-- START OF Document --
The bookings for the next two years were mostly hit or miss, usually miss, until Christmas of 1974 when Godfather Part II opened its exclusive Atlanta run. Business was less than record breaking due in part to the 3 hour 20 minute run time which limited us to one show per night, and with no intermission, killed the concession business as well. As it turned out, I was the last manager of the original 12 Oaks as the decision was made in New York to twin the site. While working for Georgia Theatre Company, I had seen the Village and Suburban Plaza shut down for a couple of weeks for twinning, but Loews had something else in mind. We shut down following close of business on a Sunday. The next two days were spent removing the screen and erecting a much smaller screen in the left side of the auditorium. In the booth, the projectors were moved to allow one to shoot at the new screen, and a three tier Christie Autowind 2 platter was installed. The line of seats where the wall would be rebuilt was removed. Two days later, on Wednesday, the day after Godfather II won the Best Picture Award, we reopened with this pathetic new setup. I am sure I do not need to describe the reaction customers had to entering their old auditorium to see that puny screen hiding down in the corner. Since the wall had not even been started it seemed as if you were looking at a TV set in the corner of you living room. The sound was also pretty hollow.
Construction work continued during the day, and then the staff, meaning me for the most part, had a couple of hours get the lobby and especially the bathrooms cleaned up for the one evening show. Nothing much could be done about all of the dust that soon started covering the seats. Happily, the Awards did little to help the business the movie was doing, and after two weeks of misery the decision was made to close up for two weeks and hopefully finish the job on time. As it turned out, I had four days after construction was over to get the place cleaned up, an eternity as movie theatre construction projects go. When the dust settled, we had two theatres, the left one seating 580 and the right one seating 540. No reseating work had taken place which meant that none of the seats really pointed toward the screens in their new positions. The booth had two platters and in the only improvement to come out of this whole sorry mess, the left side theatre (#1) was now equipped with 4 track magnetic sound. In May of 1975 we reopened with a reissue of The Lion In Winter and Janis. This was a good warm up because we soon opened Bite The Bullet and on July 2, Nashville, which used the magnetic sound system to good effect. Bullet did well, but Nashville was a big hit even if id did have a large amount of walkouts.
-- END OF Document --
-- START OF Extracted data --
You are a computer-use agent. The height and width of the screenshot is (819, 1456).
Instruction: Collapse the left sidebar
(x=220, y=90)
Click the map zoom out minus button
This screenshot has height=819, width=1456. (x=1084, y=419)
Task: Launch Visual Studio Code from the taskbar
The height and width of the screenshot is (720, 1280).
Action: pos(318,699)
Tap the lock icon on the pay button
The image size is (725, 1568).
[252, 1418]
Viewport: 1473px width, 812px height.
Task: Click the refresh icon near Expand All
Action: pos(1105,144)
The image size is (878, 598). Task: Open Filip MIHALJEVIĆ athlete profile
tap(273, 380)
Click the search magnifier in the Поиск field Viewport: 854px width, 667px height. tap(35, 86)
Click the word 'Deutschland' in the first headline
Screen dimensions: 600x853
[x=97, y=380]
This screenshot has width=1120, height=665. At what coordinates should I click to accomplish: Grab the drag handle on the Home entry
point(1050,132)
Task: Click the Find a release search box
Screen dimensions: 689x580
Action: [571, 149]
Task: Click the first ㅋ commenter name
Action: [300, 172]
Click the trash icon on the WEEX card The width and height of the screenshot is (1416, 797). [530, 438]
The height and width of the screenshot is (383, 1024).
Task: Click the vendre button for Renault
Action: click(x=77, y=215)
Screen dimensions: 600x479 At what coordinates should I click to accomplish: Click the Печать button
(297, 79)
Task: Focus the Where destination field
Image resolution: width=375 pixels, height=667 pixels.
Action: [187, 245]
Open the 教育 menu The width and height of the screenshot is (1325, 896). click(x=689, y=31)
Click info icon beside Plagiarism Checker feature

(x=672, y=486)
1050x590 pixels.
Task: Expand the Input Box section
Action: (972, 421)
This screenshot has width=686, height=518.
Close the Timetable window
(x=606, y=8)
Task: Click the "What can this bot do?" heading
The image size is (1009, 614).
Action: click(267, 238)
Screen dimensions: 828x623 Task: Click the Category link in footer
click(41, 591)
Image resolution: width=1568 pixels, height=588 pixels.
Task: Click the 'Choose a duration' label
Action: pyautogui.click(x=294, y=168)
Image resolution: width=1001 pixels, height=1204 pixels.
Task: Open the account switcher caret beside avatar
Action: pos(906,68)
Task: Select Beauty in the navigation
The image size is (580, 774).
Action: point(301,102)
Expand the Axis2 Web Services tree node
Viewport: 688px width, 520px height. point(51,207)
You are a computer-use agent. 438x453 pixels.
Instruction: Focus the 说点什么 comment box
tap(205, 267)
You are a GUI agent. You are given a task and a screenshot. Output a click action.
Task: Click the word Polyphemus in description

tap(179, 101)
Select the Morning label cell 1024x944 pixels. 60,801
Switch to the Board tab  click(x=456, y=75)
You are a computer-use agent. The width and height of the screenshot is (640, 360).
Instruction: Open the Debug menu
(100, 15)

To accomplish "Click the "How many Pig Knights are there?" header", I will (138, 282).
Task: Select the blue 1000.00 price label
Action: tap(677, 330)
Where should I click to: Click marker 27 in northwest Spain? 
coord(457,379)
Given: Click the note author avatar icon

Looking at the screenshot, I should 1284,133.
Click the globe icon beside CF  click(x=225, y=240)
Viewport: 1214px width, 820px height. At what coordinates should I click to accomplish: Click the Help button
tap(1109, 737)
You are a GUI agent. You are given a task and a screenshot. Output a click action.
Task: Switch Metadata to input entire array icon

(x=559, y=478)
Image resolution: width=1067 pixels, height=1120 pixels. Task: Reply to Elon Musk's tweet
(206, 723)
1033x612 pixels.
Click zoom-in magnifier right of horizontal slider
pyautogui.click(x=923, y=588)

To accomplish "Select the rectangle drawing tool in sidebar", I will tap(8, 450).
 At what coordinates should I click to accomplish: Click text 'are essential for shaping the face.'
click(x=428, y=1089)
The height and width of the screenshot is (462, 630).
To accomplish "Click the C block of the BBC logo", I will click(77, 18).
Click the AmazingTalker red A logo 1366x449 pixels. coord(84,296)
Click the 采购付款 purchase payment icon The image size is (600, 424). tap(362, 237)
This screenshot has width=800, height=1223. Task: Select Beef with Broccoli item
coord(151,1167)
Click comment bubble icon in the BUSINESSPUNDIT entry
-- END OF Extracted data --
▶ Directions:
A: According to the account of the 12 Oaks theater, how many seats did each of the two theatres have once the twinning was finished?
B: Continue the account of the 12 Oaks theater from its final sentence.

▶ Answers for this exercise:
A: The left theatre seated 580 and the right one seated 540.

B:
The theatre was pretty much unchanged for the rest of its Loews run. It still did good business when the right picture played. Silent Movie, Outlaw Josey Wales, and The Enforcers were big hits. However, the place never a good reputation for presentation. Three fourths of the exterior walls of the place were outside exposure which made it very hard to heat in the winter. Also, the mall sits across the road from DeKalb Peachtree Airport, the second busiest in Georgia, and the sound of planes taking off overhead always made it into the theatre. I did not have any contact with the place after Storey took over. I stopped by the site in July of 2005 and from the outside the place looks much the same except for the paint scheme which is consistent the malls Hispanic Festival theme. A very friendly staffer let me in to look the place over. The mall entrance has been closed up and that place converted to offices. The concession stand is gone, but except for color the lobby is otherwise unchanged. In the auditorium, all of the walls have been removed and the floor leveled. The site is now a night club and several large bars line the walls. A stage sits where the screen once stood. The projection booth has been opened up and serves as a soundboard and spotlight area. The office areas also now look out onto the floor and have the appearance of luxury boxes.
Considering the landfill fate of many other fine theatres, the 12 Oaks has done pretty well and still serves an audience which is more than you can say for most former theatres.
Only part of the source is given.